Page MenuHomePhabricator

[tofu] [designate] [pdns] Swapping a CNAME and an A record can cause a loop
Open, MediumPublicBUG REPORT

Description

Steps to replicate the issue (include links if applicable):

  • Start with two DNS records, one with type A and the other one with type CNAME. The CNAME record should point to the A record. Make sure both are managed by OpenTofu.
  • Create a Tofu change that swaps the two records: the CNAME records becomes an A record, and the A record becomes a CNAME record pointing to the new A record
  • Run tofu apply

What happens?:

  • the OpenStack CLI and Horizon show the correct new values
  • DNS queries for both records fail
  • pdns logs show got a CNAME referral (from cache) that causes a loop
  • restarting the pdns recursor fixes the issue

What should have happened instead?:

  • the new records should resolve correctly without the need of a manual restart

Other information:

This happened during T352206: [toolsdb] Upgrade to MariaDB 10.6, the Tofu change was merge_requests/142.

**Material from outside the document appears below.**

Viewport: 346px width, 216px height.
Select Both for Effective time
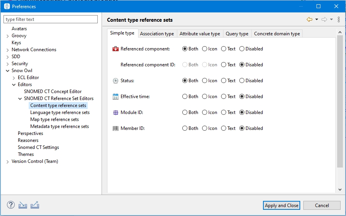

It should be easy to reproduce with test records, to see if it consistently fails or if it's a race condition. I haven't tried to reproduce it yet.

Full pdns error log:

Nov 25 13:51:02 cloudservices1005 pdns-recursor[2773294]: msg="Sending SERVFAIL during resolve" error="got a CNAME referral (from cache) that causes a loop" subsystem="syncres" level="0" prio="Notice" tid="3" ts="1732542662.251" ecs="" mtid="102916031" proto="udp" qname="tools.db.svc.wikimedia.cloud" qtype="A" remote="185.15.56.63:39724"

Event Timeline

Restricted Application added a subscriber: Aklapper. · View Herald Transcript
fnegri triaged this task as Medium priority.Dec 3 2024, 3:54 PM
fnegri added a subscriber: Andrew.

@Andrew suggested this might be expected because pdns will cache the old record for the duration of the TTL, which was quite high in the case of the CNAME record that was deleted in merge_requests/142.

It should be possible to reproduce this scenario using test records with a shorter TTL, checking if the error clears after the TTL expires, without a restart of the pdns recursor.